*CONSIGNE:* Dans la chronique « Curieuse époque », relevez chacun des termes qu'il faudrait désormais employer selon l'auteur, avec le mot courant qu'il remplace.

*TEXTE À LIRE:*
CURIEUSE ÉPOQUE

par Georges AIMÉ

Curieuse époque que la nôtre !

Quand elles avaient une vingtaine d’années, quelques-unes de nos « zélites » dirigeantes ont beuglé haut et fort « qu’il était interdit d’interdire »...

Quarante-cinq ans plus tard, force est de constater que ce slogan est devenu « il est interdit d’interdire ce que nous avons décidé »...

Qu’ils fassent partie de ceux qui criaient « Charlot, dix ans ça suffit » ou qu’ils soient fils ou fille d’immigrés ayant fui leur pays pour atteinte aux libertés, tous veulent nous imposer leur pensée pour mieux nous asservir.

Pour cela, une méthode : la culpabilisation, suivie de l’interdiction !

Ainsi, ne faut-il plus dire un noir, mais un black, sinon vous êtes un affreux colonisateur ; ni un juif, mais un feuj, sinon vous êtes un antisémite ; ni un breton bretonnant, mais un défenseur de l’identité locale, sinon vous êtes un affreux jacobin ; ni un balayeur, mais un technicien de surface, sinon vous êtes un abominable réactionnaire ; ni une caissière, mais une hôtesse de caisse, sinon vous êtes un sale patron ; ni, si vous êtes enseignant, un ballon, mais un référentiel bondissant, sinon vous êtes un inculte, etc.

Curieuse époque où Lépold Sedar Senghor devrait changer le titre de ses poèmes au risque d’être accusé de trahir son camp ; où de Gaulle ne pourrait plus dire qu’il ne souhaite pas que «Colombey-les-Deux-Églises devienne Colombey- les-Deux-Mosquées » au risque d’être traité de catho intégriste ; où Tintin, ce raciste primaire, ne pourrait plus être donné à lire aux enfants au risque de les traumatiser (...je me demande d’ailleurs si certains albums d’Astérix, notre héros national, ne relèvent pas d’un... anti-régionalisme voire d’un anti-européisme dangereux) ; où Pierre-Jean Vaillard ne pourrait plus se produire au risque d’être traité de facho ; où s’intéresser à Bécassine ou à Banania relève d’un état d’esprit douteux ; où Joséphine Baker ne pourrait plus apparaître sur scène avec pour unique vêtement une ceinture de bananes dans un spectacle appelé Revue nègre, au risque d’être traitée de vendue ; etc.

Ainsi, interdire un spectacle pour cause de plancher défaillant ou de « graves troubles à l’ordre public » non avérés (éléments trop flous pour être prise en compte par un tribunal) relève-t-il d’une démagogique et facile mise en paix de sa conscience. Si nos politiques de tous poils n’avaient pas laissé les communautarismes, de quelle que nature qu’ils soient, se développer nous n’en serions pas là ! Ils ont tous eu, à un moment ou un autre, leurs« bonnes » raisons pour ne pas agir ou réagir contre les coups de butoir donnés à la seule chose qui devrait, dans notre diversité, nous unir, à savoir la laïcité ; condition sine qua non de « notre vivre ensemble ».

*DONNÉES ENREGISTRÉES:*
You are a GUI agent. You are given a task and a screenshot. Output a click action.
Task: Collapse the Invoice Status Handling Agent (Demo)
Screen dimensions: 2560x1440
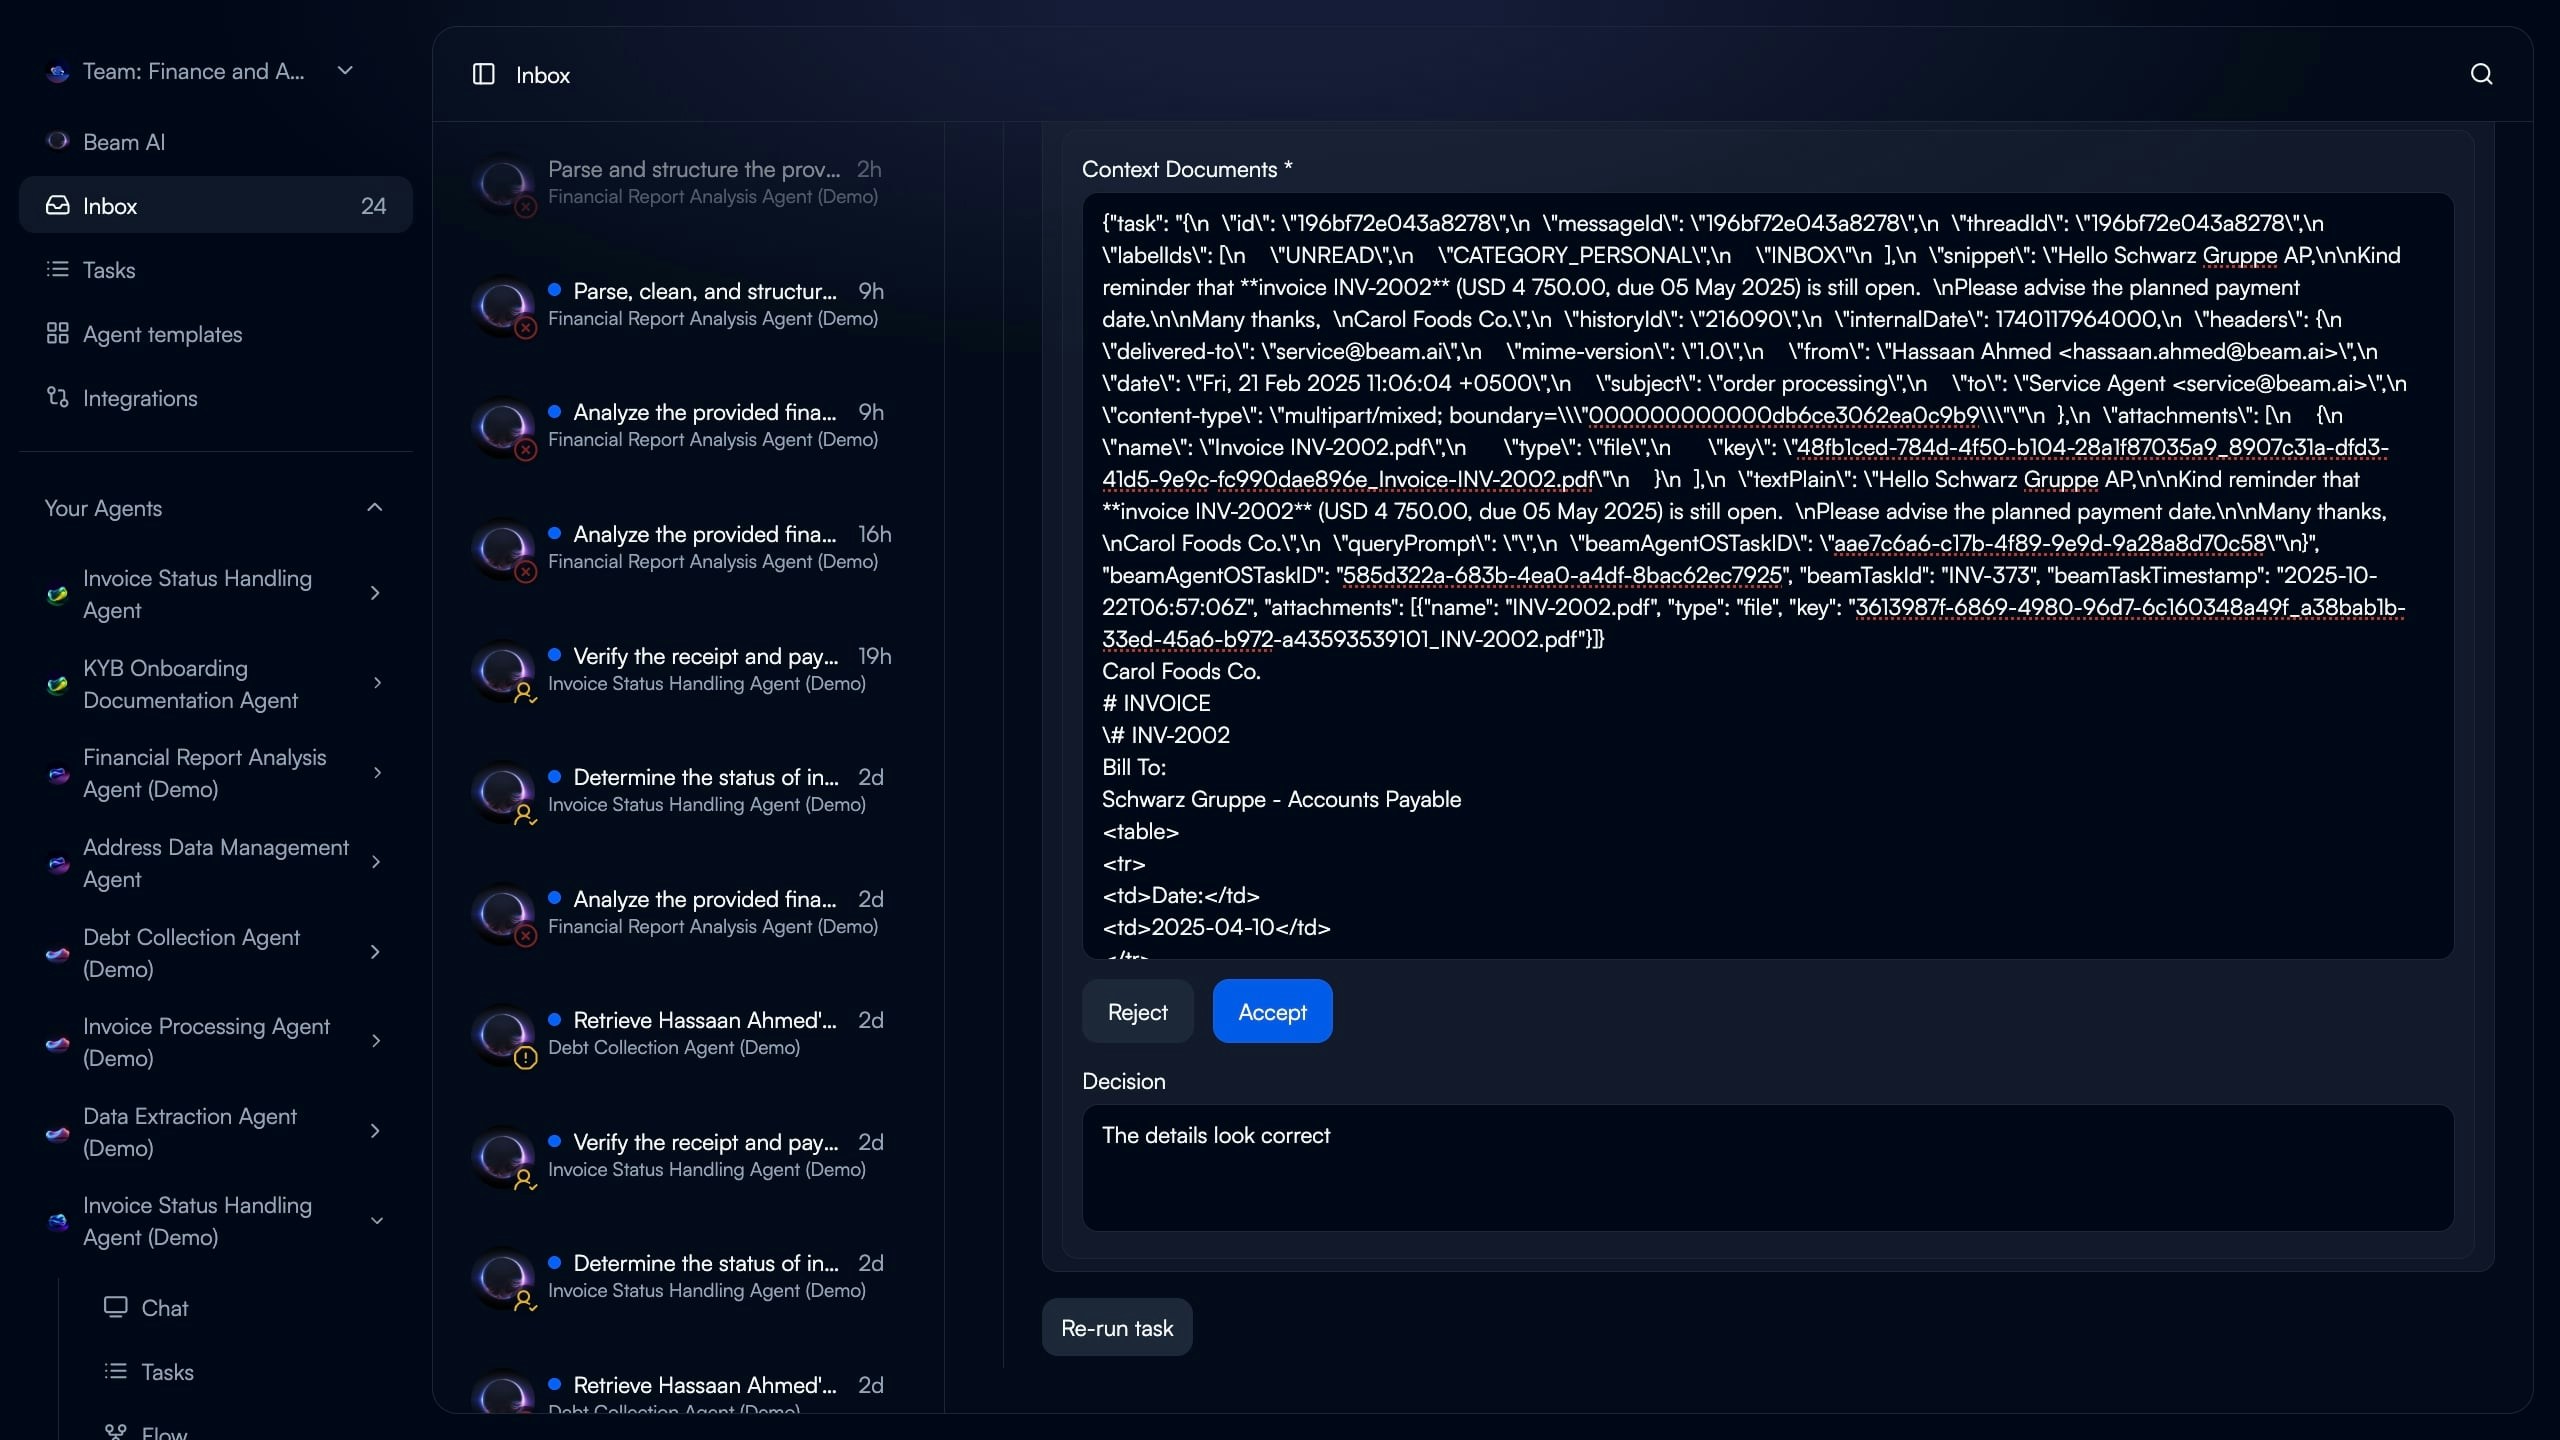(376, 1221)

*RÉPONSE:*
- « un black » au lieu de « un noir »
- « un feuj » au lieu de « un juif »
- « un défenseur de l'identité locale » au lieu de « un breton bretonnant »
- « un technicien de surface » au lieu de « un balayeur »
- « une hôtesse de caisse » au lieu de « une caissière »
- « un référentiel bondissant » au lieu de « un ballon » (pour un enseignant)